The Bieti church is located on the territory of a now-extinct eponymous village in the Tsinaubani gorge, some 2 km north of the modern village of Gurkeli in the Akhaltsikhe Municipality in Samtskhe-Javakheti. Judging from the style, the church might have been built in the late 14th century. A chapel was annexed to the north by the certain Zaal Tokhasdze in 1493. The area was part of the medieval province of Samtskhe, which became largely Muslim during the Ottoman rule between 1578 and 1829. The church lapsed in oblivion and was brought to scholarly attention only in the late 19th century by Dimitri Bakradze and Ekvtime Taqaishvili.
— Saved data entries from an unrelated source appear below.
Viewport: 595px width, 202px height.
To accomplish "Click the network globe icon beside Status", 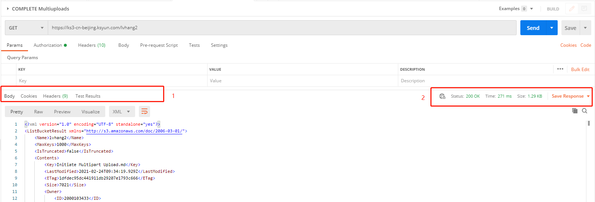I will [442, 96].
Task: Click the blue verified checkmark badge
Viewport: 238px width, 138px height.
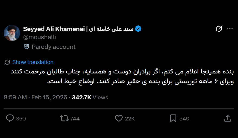Action: (138, 29)
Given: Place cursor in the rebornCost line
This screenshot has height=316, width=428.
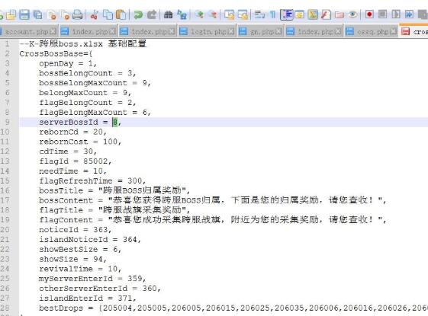Looking at the screenshot, I should 80,142.
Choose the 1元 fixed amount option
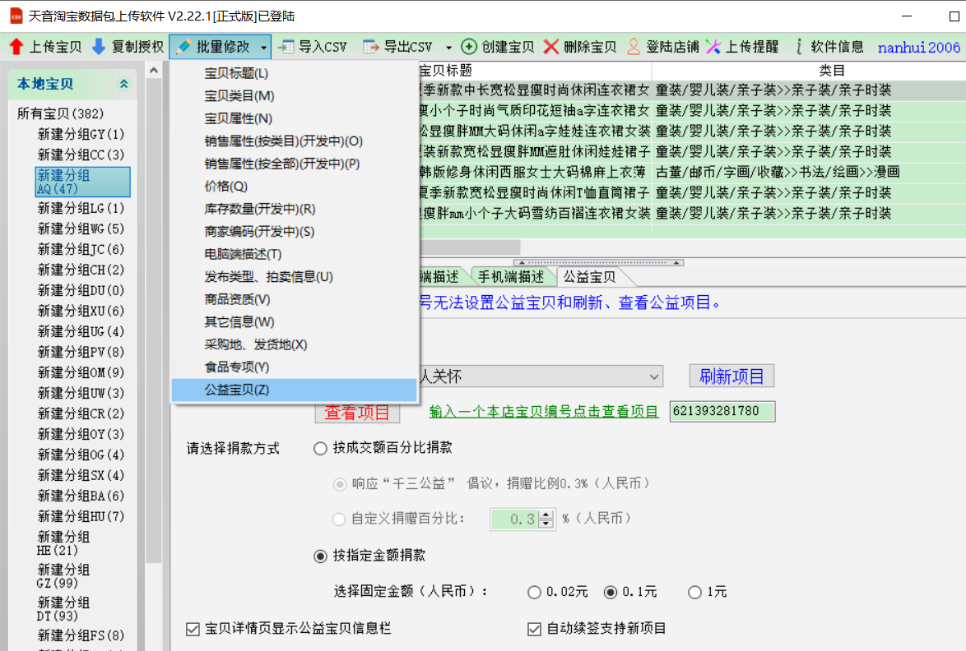 coord(695,592)
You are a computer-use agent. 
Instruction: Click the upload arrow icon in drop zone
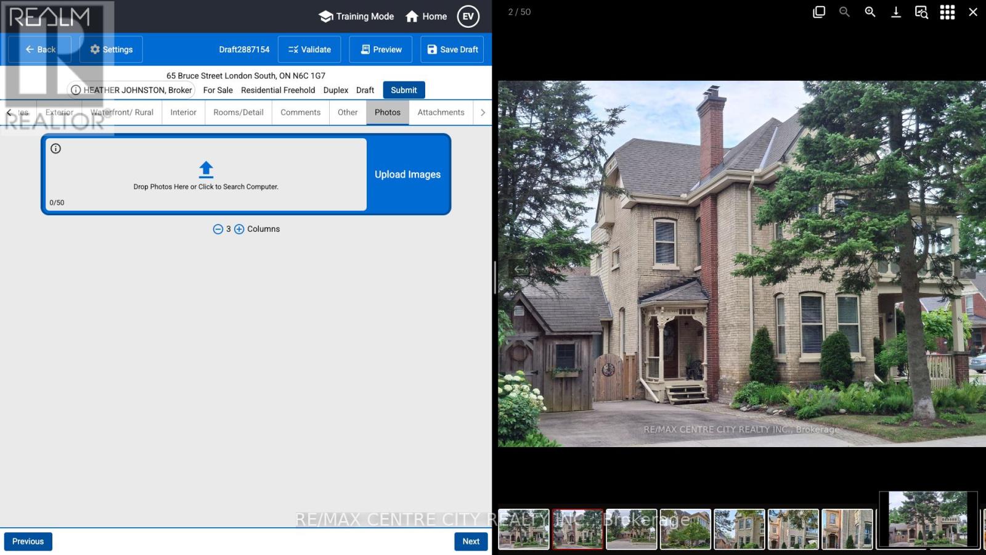point(206,169)
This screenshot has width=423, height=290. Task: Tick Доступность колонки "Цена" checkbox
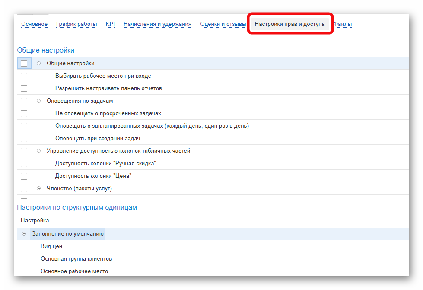pos(24,176)
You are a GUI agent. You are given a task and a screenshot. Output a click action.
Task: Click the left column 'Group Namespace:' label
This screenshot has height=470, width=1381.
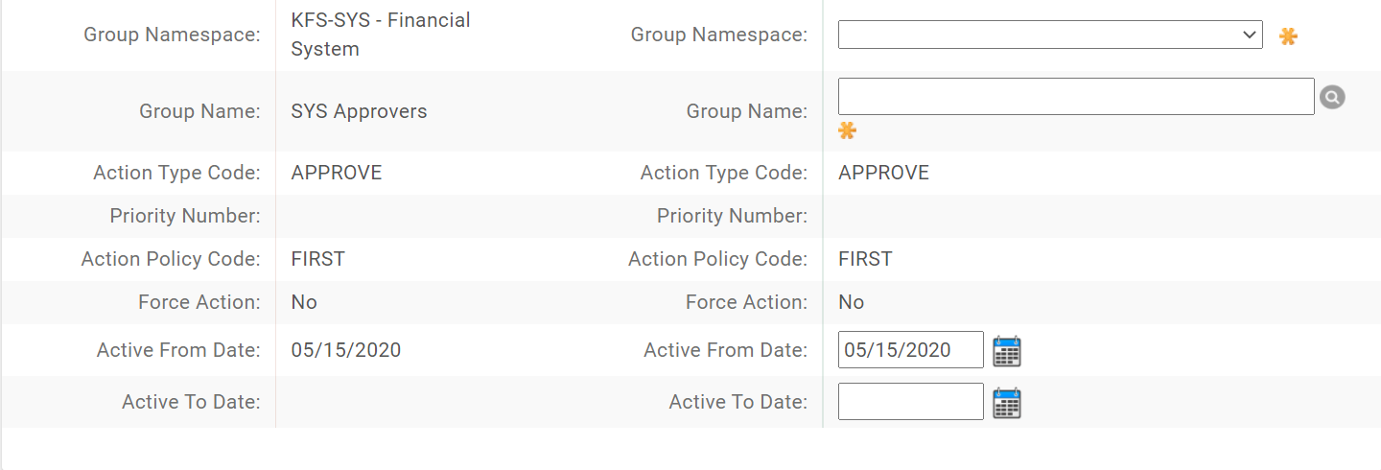click(172, 35)
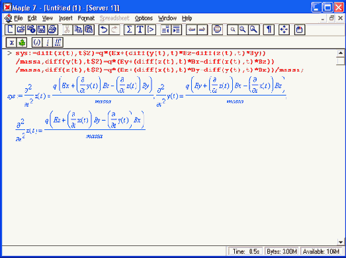The height and width of the screenshot is (258, 346).
Task: Open the Options menu
Action: coord(144,18)
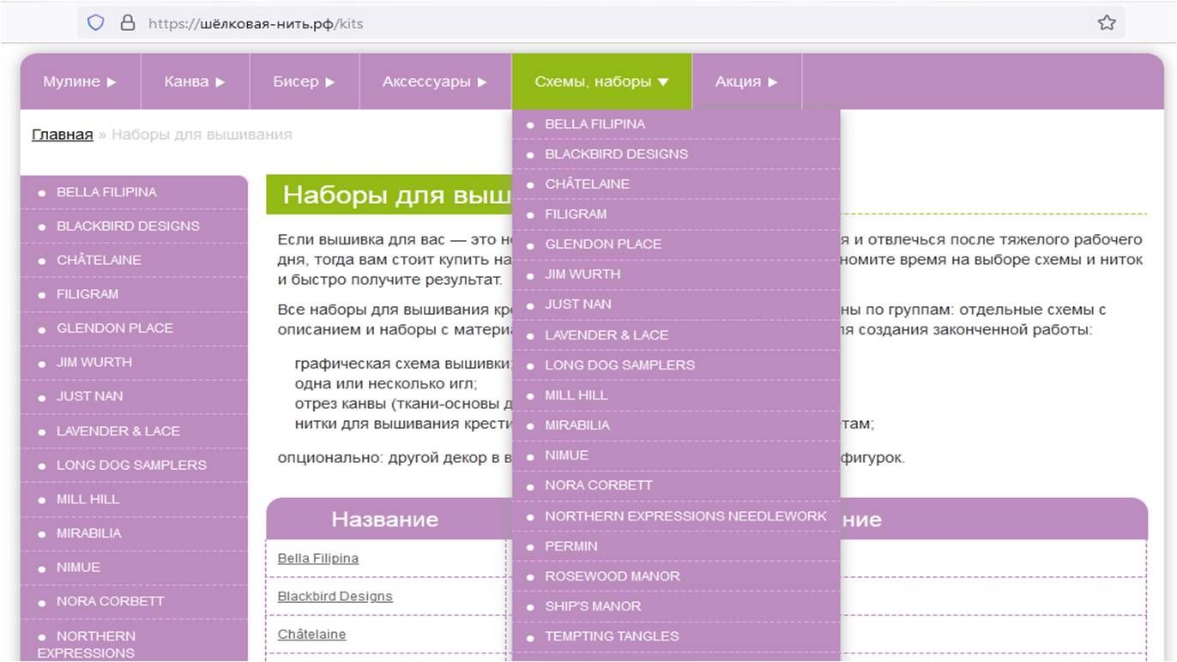Expand the Мулине menu
Viewport: 1177px width, 662px height.
(80, 82)
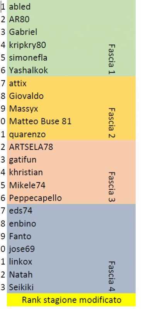Select the Fascia 1 vertical label
This screenshot has height=309, width=141.
[112, 59]
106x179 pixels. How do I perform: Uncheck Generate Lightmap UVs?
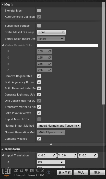pos(39,95)
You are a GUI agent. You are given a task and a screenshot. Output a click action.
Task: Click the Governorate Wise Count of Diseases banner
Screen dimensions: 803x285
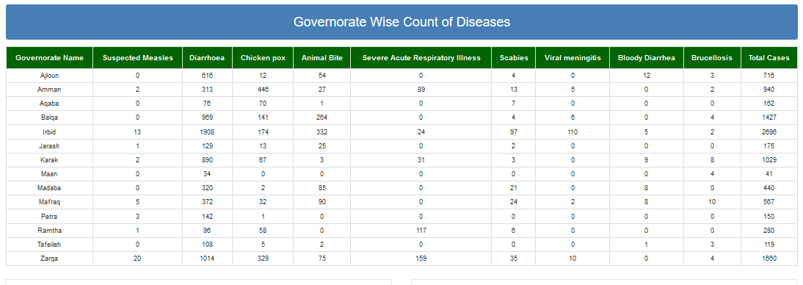coord(402,22)
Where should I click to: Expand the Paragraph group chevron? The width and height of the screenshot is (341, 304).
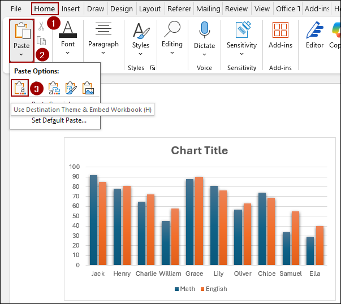click(103, 53)
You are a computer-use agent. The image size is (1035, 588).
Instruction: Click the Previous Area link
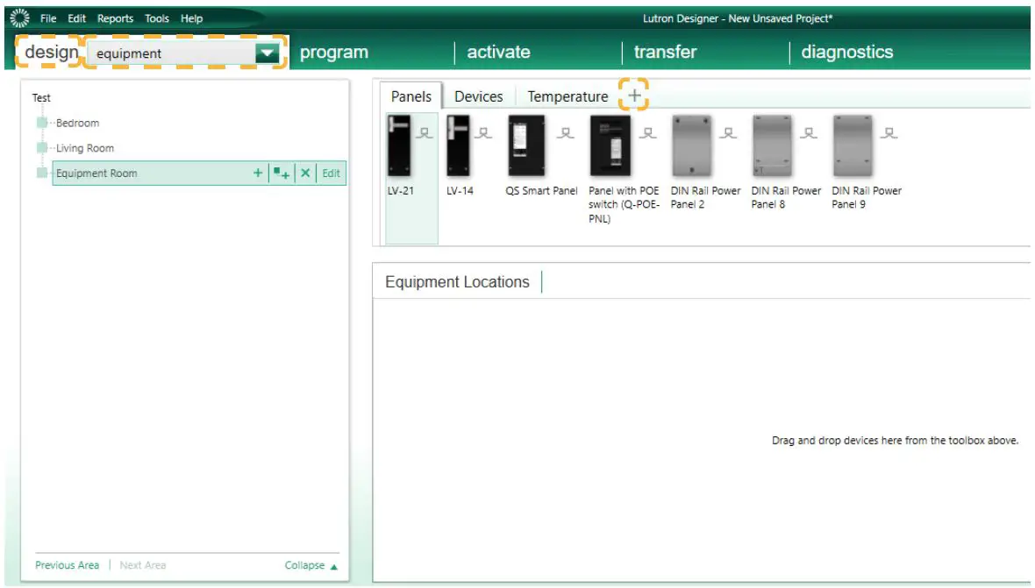pyautogui.click(x=67, y=565)
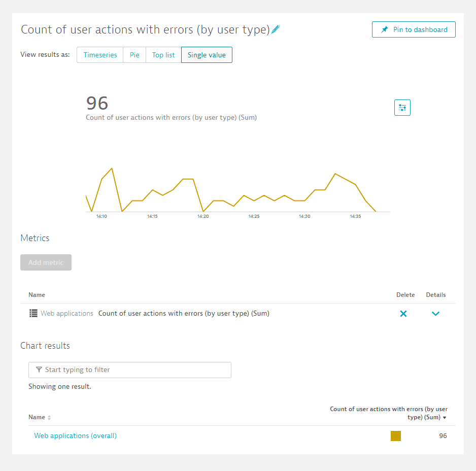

Already heavily damaged, the building fell to ruin after the dome collapsed in 1930. After some preliminary cleaning and conservation works at the church, a major reconstruction program was launched in 2019 and is projected to be completed in three years.

== Layout ==
The Bieti church, measuring 11.8 × 17.7 m, was built of dressed stone in a cross-in-square plan, with the centrally located and outsized dome and semicircular apse with the deep bema. The dome, all of the arches and vaults as well as the upper part of the apse have collapsed, their ruins filling up the interior. Only the conch of the sanctuary and the pastophoria survive. The eastern wall still retains fragments of medieval frescoes influenced by the late Byzantine Palaeologan art. The outer walls were decorated with stone carvings and bore inscriptions in the medieval Georgian asomtavruli script. One of them, now lost, commemorated the construction of the chapel in 1493. The art historian Vakhtang Beridze classifies the church as belonging to a group of the domed churches of medieval Samtskhe, which also includes Sapara, Zarzma, and Chule.